[Open-bio-l] [Biojava-l] .sff support

Mon Feb 22 06:35:11 EST 2010

On Mon, Feb 15, 2010 at 10:32 PM, Charles Imbusch <charles at imbusch.net> wrote:
>
> Hi all,
>
> I've been playing around with the sff file based on the file
> format definition at NCBI.
> I uploaded the output which includes the common header,
> the read header and read data section for the first read
> of that file.
>
> http://home.arcor.de/cimbusch/output.txt

Looks like you've been making excellent progress :)

Sorry for the delay in my reply, I was on leave last week (and
without internet access for most of it).

>> I'm happy to answer questions on how the file format works
>> (including the undocumented index block which I had to reverse
>> engineer).
>>
>
> Yes, I would like to know how that works.
> index_magic_number:778921588 .mft
> version:1.00
> Couldn't find anything about ".mft" version 1.

I believe ".mft" stands for "Manifest format", and Roche 454 use this
block to hold both a read index and an XML string (the manifest).
Immediately after the ".mft1.00" string are two longs which give the
lengths of the XML string and the actual index data.

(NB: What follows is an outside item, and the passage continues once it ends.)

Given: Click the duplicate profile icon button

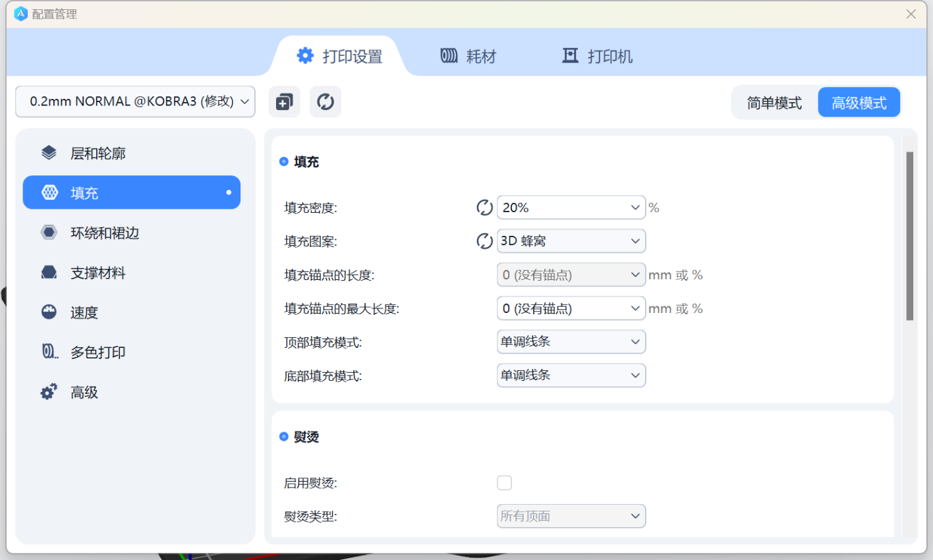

Then comes
the XML manifest string, followed by the actual index data (same
format as Roche's older ".srt" index only block, uses base 256).

Note the Biopython SFF code has now been merged into our trunk:
http://github.com/biopython/biopython/blob/master/Bio/SeqIO/SffIO.py

> At the moment I have two classes: sffParser and sffFile
> My idea was that sffParser can hold one or multiple sff files.
> Each instance of sffFile has a hashtable with the identifiers
> as keys and the filepointers are stored as the values.

Not all SFF files will have an index, but the Roche .srt and .mft
index blocks will let you map from the ID to the offset. I take
advantage of this in Biopython for our Bio.SeqIO.index(...)
functionality with a slower fall back on scanning the file to
build the index if the index information is missing (or in an
unsupported format). The Biopython index code then uses
a Python dictionary (hash) to hold the mapping from read
name to file offset. See also:

http://github.com/biopython/biopython/blob/master/Bio/SeqIO/_index.py

> Now I would like to find a good representation of one single "read" object,
> which shall be accessible with an identifier like EV5RTWS02JXUUH

I think this is a Java question, so not my area of expertise.

Peter